As it is said in Christendom, “Do not give the devil a foothold,” not a few digital banks in Nigeria, particularly amid the cash crunch, have literally given the devil a foothold, so much that they were, as alleged in the Fintech space, being used in perpetrating fraud.

A viral story credited to on AbdulMumin claimed that the CBN was about to suspend accounts of the Fintech companies because they were being used to perpetrate fraud.

The rumour partly reads, “Please, if you are using Opay, Palmpay or any of these China Apps or their Point os Sale machines, stop keeping much money in the account or stop using them. The CBN is about suspending their accounts because these apps are being used to perpetrate fraud.”

However, the CBN refuted the reports, describing them as fake news.

According to the News Agency of Nigeria, the Acting Director, Corporate Communications, CBN, Isa AbdulMumin, on Friday, March 24, 2023, in Abuja, said that the viral news “is simply fake.”

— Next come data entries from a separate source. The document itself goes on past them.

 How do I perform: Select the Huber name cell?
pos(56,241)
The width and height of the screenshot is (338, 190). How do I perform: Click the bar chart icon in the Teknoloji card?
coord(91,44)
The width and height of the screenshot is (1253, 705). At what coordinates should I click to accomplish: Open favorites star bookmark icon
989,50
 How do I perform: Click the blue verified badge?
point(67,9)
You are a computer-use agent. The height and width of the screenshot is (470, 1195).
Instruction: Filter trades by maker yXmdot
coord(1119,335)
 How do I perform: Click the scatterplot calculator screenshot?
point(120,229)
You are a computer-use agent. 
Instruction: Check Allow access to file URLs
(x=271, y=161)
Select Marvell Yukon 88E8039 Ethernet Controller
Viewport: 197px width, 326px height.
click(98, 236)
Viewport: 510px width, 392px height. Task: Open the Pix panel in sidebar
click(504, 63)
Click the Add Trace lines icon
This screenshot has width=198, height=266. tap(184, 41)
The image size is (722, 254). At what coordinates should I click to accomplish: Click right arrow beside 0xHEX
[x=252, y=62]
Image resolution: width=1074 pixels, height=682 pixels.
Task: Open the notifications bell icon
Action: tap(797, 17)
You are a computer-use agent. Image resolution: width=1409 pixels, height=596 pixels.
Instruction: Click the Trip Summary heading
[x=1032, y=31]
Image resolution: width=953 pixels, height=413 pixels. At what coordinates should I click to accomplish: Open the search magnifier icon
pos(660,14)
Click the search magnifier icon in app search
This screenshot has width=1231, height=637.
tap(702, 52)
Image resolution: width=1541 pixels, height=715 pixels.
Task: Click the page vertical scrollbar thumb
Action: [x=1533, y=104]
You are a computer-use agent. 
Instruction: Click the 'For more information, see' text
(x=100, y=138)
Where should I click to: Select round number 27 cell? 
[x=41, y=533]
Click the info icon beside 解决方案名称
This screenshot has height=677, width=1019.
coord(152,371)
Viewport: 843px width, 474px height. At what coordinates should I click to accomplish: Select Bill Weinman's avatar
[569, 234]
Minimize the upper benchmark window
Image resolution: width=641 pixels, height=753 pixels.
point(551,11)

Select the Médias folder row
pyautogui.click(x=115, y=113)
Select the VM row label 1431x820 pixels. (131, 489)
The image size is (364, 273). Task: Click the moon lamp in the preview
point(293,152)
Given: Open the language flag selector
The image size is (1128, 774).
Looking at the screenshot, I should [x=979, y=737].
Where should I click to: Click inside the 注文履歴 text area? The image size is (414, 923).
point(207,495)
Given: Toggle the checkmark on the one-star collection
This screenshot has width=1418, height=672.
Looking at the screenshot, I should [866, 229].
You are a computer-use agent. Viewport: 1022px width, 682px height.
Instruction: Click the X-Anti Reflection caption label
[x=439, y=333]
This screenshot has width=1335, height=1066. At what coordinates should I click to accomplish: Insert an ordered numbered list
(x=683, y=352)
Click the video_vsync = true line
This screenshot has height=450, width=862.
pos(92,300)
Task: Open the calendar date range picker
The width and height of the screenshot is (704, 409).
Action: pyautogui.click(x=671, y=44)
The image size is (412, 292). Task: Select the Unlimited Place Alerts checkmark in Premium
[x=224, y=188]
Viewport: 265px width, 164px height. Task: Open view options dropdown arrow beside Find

This served a little elixir in the mind of the digital bank users, who likened them to the infamous, deposit-doubling MMM that was “doing well” until the customers woke up one morning to the news that the platform had parked up.

Still, optimistic digital bank patrons believe that the “huge” loans given out by the banks will pin the financial institutions down, as they will not like to abandon such monies.

Whether the online banks are in Nigeria to stay is still hanging in the balance.